Data aggregator doesn't start anymore
Software keep printing on the log "karaf attribute loading is still in progress"
karaf.log, many instances of the following errors:
ERROR | p1233910105-1525 | 2020-09-10 21:39:58,794 | ODataQueryAuthenticationFilter | odata.filters.AOpenAPIBaseFilter 69 | data-services.odataquery | | ODataQueryAuthenticationFilter: Authentication Service is not available
And
INFO | p1233910105-1646 | 2020-09-10 21:56:01,354 | WebServiceExceptionMapper | t.impl.WebServiceExceptionMapper 55 | .ca.im.web-services.impl | | A web service error has occurred: Unable to find the specified URL[metricFamilies]
This essentially means the issue is on the DR, with Vertica under excessive load and being unable to respond in a timely manner to the DA.
Restart the DR (Vertica) via adminTools:
As dradmin user:
/opt/vertica/admintools
Then stop DB
Then you can stop the DA (including activemq).
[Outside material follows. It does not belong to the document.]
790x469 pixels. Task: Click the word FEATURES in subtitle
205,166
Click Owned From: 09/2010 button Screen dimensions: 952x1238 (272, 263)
After that, I'd like you to delete the karaf data directory:
rm -rf /opt/IMDataAggregator/apache-<VERSION>/data
Then restart, first the activemq then the dadaemon.
DA logs shows Attribute loading is still in progress - Load time: 1:22:19.911
After 3hours the cpu usage get heavy usage and failed with below exception
ERROR | xtenderThread-97 | 2020-09-11 00:07:33,379 | ExceptionLog | .ca.im.core.util.ExceptionLogger 99 | m.ca.im.common.core.util | | A NEW application exception occurred (Key=d55cc72aad3b152ebb3002de3d4415b6ff3959d8)
: loadItems failed : Failed to load attribute data.
com.ca.im.item.db.DbException: Failed to load attribute data.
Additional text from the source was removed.